* Work request
Below is a listing. Write out exactly its lines between the one holding "The height and width of the screenshot is (1021, 1176)." and the one holding "Given: Select PNG", inclusive.

──────── Supplied data

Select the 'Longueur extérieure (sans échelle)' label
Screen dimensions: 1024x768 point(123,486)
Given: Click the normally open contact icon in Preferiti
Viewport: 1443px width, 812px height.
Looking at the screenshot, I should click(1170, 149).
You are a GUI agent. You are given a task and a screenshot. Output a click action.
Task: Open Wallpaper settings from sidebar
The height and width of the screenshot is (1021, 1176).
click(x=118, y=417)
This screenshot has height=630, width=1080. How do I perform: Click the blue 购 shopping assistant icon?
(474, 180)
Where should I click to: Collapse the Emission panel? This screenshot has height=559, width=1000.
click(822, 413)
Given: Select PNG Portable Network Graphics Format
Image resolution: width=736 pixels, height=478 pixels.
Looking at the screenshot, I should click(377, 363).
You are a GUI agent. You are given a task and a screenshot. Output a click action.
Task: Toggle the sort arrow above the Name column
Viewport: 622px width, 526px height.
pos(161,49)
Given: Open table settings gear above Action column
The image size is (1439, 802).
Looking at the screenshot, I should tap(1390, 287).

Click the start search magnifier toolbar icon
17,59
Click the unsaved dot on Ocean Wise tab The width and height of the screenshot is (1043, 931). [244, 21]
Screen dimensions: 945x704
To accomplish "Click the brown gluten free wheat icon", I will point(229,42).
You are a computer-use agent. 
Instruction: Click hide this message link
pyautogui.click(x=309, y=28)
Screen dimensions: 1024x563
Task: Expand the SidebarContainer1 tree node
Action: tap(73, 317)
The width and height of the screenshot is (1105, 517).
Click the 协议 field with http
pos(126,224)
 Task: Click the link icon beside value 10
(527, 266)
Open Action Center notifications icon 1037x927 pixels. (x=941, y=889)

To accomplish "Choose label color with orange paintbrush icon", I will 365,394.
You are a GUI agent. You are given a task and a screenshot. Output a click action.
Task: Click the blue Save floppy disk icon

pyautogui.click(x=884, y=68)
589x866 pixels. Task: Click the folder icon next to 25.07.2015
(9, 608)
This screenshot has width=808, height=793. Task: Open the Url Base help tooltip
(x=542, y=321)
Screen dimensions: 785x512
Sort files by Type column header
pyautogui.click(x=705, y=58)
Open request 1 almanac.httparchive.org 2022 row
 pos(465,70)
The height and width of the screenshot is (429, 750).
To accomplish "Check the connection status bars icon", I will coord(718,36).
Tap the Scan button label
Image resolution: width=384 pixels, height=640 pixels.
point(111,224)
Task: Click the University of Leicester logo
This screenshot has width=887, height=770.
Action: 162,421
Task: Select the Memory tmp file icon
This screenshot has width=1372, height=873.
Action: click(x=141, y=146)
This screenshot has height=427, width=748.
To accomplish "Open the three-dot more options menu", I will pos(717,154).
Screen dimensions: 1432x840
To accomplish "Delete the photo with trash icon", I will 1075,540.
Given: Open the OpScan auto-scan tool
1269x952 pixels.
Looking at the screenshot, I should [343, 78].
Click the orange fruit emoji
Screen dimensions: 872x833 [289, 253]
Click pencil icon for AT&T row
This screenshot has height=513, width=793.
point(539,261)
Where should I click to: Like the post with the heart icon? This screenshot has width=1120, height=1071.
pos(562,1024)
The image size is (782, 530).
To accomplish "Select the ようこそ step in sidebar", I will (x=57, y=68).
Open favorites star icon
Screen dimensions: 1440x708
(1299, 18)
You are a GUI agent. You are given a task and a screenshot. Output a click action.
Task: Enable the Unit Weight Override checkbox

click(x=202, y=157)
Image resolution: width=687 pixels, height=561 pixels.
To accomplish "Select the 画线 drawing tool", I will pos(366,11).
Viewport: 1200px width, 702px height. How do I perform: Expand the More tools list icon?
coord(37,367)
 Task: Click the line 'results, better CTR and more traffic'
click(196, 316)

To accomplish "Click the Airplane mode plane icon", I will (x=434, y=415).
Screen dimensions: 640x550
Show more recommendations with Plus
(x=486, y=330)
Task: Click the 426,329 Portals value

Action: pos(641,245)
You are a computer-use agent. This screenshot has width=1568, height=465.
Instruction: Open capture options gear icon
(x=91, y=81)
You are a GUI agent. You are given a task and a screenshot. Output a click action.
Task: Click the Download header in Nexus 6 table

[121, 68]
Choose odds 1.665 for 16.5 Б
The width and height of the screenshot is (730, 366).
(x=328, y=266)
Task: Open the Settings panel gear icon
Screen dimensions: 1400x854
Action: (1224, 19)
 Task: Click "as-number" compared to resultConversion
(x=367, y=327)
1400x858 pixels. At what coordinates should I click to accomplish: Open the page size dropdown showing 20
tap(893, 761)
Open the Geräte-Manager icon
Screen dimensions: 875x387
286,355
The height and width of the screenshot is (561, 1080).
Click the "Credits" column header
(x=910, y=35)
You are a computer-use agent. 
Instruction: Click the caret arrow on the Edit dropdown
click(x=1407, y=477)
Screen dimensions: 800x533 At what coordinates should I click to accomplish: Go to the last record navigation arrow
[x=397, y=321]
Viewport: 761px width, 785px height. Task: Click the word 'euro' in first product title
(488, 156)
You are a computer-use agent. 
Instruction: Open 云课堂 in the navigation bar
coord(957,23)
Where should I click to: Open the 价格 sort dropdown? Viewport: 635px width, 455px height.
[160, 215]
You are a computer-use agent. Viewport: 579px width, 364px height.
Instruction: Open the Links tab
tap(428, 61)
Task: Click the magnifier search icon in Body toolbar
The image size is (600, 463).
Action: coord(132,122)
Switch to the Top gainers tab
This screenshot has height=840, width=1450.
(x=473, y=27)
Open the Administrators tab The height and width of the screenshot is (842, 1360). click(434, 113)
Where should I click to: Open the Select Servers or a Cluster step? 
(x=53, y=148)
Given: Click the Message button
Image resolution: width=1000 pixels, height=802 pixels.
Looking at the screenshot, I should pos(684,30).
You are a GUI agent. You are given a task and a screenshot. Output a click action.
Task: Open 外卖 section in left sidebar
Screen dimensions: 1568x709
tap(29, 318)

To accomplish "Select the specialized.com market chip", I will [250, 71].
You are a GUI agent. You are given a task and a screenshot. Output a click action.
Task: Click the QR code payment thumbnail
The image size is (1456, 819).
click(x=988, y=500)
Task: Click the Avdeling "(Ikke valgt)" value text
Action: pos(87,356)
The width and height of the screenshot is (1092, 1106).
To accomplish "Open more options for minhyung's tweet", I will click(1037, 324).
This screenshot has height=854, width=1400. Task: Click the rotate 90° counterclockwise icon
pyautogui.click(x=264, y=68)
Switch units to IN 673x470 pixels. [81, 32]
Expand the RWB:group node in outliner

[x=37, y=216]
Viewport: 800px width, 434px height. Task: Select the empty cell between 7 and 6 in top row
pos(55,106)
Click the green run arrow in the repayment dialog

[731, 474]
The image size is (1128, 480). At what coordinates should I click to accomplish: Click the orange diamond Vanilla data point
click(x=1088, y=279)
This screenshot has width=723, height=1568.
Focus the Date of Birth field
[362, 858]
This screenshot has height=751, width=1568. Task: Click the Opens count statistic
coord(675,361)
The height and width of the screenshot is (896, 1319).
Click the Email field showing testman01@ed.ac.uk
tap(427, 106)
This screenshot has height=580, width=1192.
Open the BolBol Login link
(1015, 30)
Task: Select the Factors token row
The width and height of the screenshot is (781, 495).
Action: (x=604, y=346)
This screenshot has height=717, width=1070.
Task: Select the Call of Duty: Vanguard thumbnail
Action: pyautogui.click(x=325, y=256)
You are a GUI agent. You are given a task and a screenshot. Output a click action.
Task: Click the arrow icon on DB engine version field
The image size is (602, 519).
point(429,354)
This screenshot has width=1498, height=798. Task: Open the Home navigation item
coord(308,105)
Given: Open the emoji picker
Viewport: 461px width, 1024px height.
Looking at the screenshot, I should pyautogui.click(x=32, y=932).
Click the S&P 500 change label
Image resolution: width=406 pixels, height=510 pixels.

────────────────

* Task answer
The height and width of the screenshot is (1021, 1176).
click(x=118, y=417)
This screenshot has height=630, width=1080. How do I perform: Click the blue 购 shopping assistant icon?
(474, 180)
Where should I click to: Collapse the Emission panel? This screenshot has height=559, width=1000.
click(822, 413)
Given: Select PNG Portable Network Graphics Format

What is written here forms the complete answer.